View Full Version : Evangelical Environmentalists
Sothy
Jul 9th, 2005, 04:04 AM
This story is a few days old, but I have found myself reading it twice already. I think this development is fantastic personally, and coupled with Tony Blair's decision to try and be a bridge between Europe and America (whereas I just thought he made bad decisions at times before), it might just make a difference...
http://news.bbc.co.uk/2/hi/americas/4642241.stm
cattygurl
Jul 9th, 2005, 06:10 AM
Awesome reporting.
It's still a pretty rare part of the evangelical population. Interestingly, you will see a there is a minority (a very small one) of eco-conscious ppl on the right, in some respects. I knew some skinheads (ugh) that were serious environmentalists and "back to nature" people. A lot of the super right survivalist people also have some green leanings. OTOH, some anti-gas guzzing people use anti-muslic rhetoric to get their viewpoint across, which I can't agree with.
Dammit, why can't people be satisfied with the logic and science of the matter? Fuck.
Dialectic
Jul 15th, 2005, 07:43 PM
This is a terrific article and development, and a very powerful solution, or at least foundation of a solution, which addresses the environmental crisis in the face of Blue-Orange political dominance.

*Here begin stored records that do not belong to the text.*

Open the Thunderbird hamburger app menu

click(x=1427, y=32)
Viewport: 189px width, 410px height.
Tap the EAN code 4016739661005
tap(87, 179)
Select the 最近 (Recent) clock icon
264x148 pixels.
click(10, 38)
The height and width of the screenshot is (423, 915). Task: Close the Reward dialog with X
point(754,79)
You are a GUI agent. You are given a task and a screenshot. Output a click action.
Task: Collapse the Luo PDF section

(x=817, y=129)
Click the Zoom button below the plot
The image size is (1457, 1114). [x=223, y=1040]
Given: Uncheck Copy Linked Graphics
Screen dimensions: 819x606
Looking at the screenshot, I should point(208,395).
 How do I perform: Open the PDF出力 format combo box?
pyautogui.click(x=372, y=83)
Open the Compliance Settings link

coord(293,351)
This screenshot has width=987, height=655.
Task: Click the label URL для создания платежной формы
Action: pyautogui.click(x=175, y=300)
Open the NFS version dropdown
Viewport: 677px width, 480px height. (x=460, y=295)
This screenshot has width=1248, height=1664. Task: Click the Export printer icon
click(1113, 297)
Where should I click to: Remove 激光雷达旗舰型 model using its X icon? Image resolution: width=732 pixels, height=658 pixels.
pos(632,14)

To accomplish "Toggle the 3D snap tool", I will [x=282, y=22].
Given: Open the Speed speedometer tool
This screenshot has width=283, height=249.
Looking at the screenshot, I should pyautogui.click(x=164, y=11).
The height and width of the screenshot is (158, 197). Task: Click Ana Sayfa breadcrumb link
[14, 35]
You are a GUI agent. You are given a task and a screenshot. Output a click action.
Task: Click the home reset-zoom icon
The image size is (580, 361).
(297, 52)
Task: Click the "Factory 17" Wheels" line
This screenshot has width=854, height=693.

Just awesome, and something Orange/Green would probably not have conceived, let alone implemented (I certainly didn't).
da Tao
Jul 15th, 2005, 08:37 PM
I read something about this trend a few months back (on the Economist maybe?) and the issue was the Alaska wildlife reserve drilling (I think)... and then I thought, "Gee, that very nice and clever... and it makes sense."
But while it is clever, I don't see it as a breakthough in how the world works. Both "conservatives" and "liberals" have been joining forces over a number of issues as of late. To me, if you want something done, it is logical to reinterpret your agenda in accordance to the worldview of others partners you need. And if you can't be overt about it, just get a small cabal of people and start pulling strings behind the scenes.
As for what Catty said, why people can't just decide on the basis of hard science... and the reason is that methodology will inevitably be applied to other types of questions and eventually intrude / debunk their value-based stance. Therefore, "faith" must be an integral part of their problem-solving process... hence "What would Jesus drive?"
(This somehow reminds me of an article on ChristiansAnswers.net that I can't find anymore... basically it asks if babies can be saved because they weren't developed enough to have any concepts... and it basically said the logical interpretation means they won't, but since god is merciful they will.)
So in a manner of speaking, you have to get a man to think "Yes, this is the correct choice" to many different aspects before you can secure/extract his compliance.